Мы успели сорок тысяч всяких книжек прочитать

и узнали, что к чему и что почем, и очень точно.


И дальше идет тот куплет, который он обычно не пел, последний:

Глаза ее суровы, их приговор таков:

чтоб на заре без паники, чтоб вещи были собраны,

чтоб каждому мужчине – по паре пиджаков,

и чтобы ноги – в сапогах, а сапоги – под седлами.

Ведь о чем речь? О том, что вся русская жизнь – это жизнь в ожидании мобилизации. Все время «у порога, как тревога, ждет вас новое житье». И самое страшное здесь, что мы не понимаем, куда призывают. Может быть, призывают на войну. Может быть, на целину надо ехать. А может быть, это вообще какое-то глобальное выселение. Знаете, целыми нациями же переселяли тогда. Это известие катастрофы, которая врывается в жизнь, но эта катастрофа в известном смысле стала буднями.

Для меня, во всяком случае, это песня именно о том, что главным фоном, главной составляющей, нервом русской жизни является постоянная готовность к мобилизации, все просят куда-то ехать.

Прощайте, прощайте, наш путь предельно чист,

нас ждет веселый поезд, и два венка терновых,

и два звонка медовых, и грустный машинист,

и товарищ Надежда по фамилии Чернова.

Вот этот «грустный машинист» определенным образом перекликается с грустным летчиком из песни про истребителя:

Грустный летчик как курортник…

Его темные очки

прикрывают, как намордник,

его томные зрачки.

- - - - -

◆ ЗАДАНИЯ ◆
a) Что, согласно фрагменту о песне, является главным фоном и нервом русской жизни?
b) Продолжите фрагмент о песне с того места, на котором он заканчивается.
Листинг никак не связан с фрагментом о песне.

◆ ВЫДЕРЖКА ИЗ ЛИСТИНГА ◆
- - - - -

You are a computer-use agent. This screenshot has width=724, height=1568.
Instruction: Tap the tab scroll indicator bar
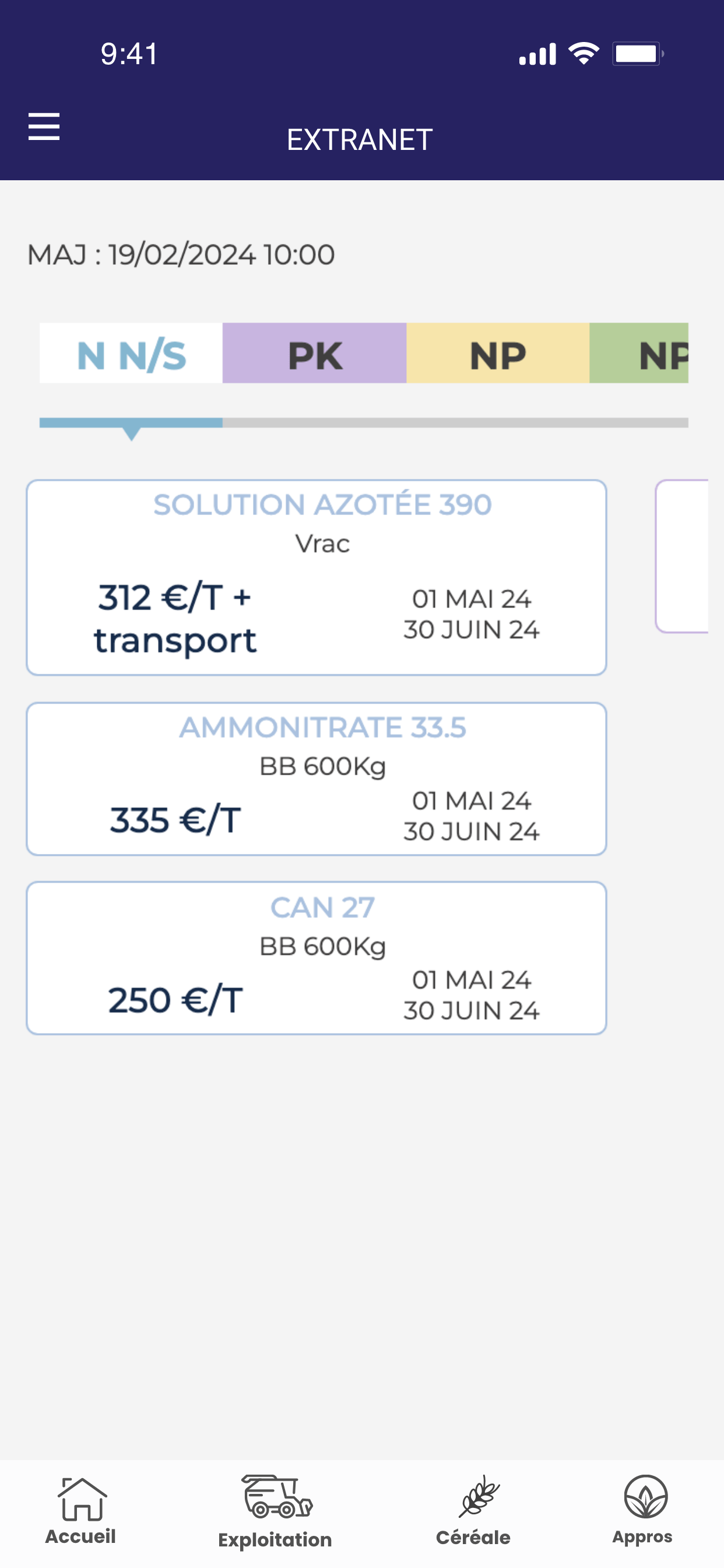tap(364, 422)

- - - - -

◆ ОТВЕТЫ К ЗАДАНИЯМ ◆
a) Постоянная готовность к мобилизации.

b)
Все время подчеркивается, что он грустный. Грустный летчик, грустный машинист, грустный двигатель русской судьбы. Песня «Надежда Чернова», как мне представляется… Кстати говоря, Окуджава ее очень любил, но пел не очень часто: видимо, потому что видел в ней некоторую глубинную крамольность. Вот это ощущение, что сейчас придут, сорвут с места, надо хватать пару пиджаков и влезать в сапоги, вечный бой, который не прекращается, эта блоковская тема – «и вечный бой, покой нам  только снится»:

И опять я вылетаю,

побеждаю, и опять

вылетаю, побеждаю…

Сколько ж можно побеждать?

Но это претензия Окуджавы не столько к русской жизни, это его ощущение мира как войны. Отсюда – синтез пацифистских и милитаристских установок. Потому что хочет или не хочет он, ты всегда воюешь. Фронт никуда не девается. Может быть, маленькая повесть Окуджавы «Фронт приходит к нам», которую он подал в «Тарусские страницы» вместо «Школяра», чтобы в последний момент оставить «Школяра», повесть о двух мальчишках, – эта повесть обычно недооцениваемая, мало кому известная. Но я думаю, что это главная констатация в жизни Окуджавы. Главное в жизни  – это «фронт приходит к нам». Хочешь ты того или нет, а война всегда к тебе стучится. И ты не можешь отступить, тебе некуда отступать. Каждое поколение найдет свою войну.

Если брать стихи Окуджавы, то, наверное, самое мое любимое – это «Из окна вагона». Окуджава  – довольно утонченный поэт. Я помню, как Дидуров нам в «Ровесниках», в детской редакции объяснял. Он был у нас в гостях и говорил, что простота Окуджавы обманчива. Он виртуозно играет со звуком:

На белый бал берез не соберу.

Холодный хор хвои хранит молчанье.

Кукушки крик, как камешек отчаянья,

все катится и катится в бору.


Ведь у надежд всегда счастливый цвет,

надежный и таинственный немного,

особенно, когда глядишь с порога,

особенно, когда надежды нет.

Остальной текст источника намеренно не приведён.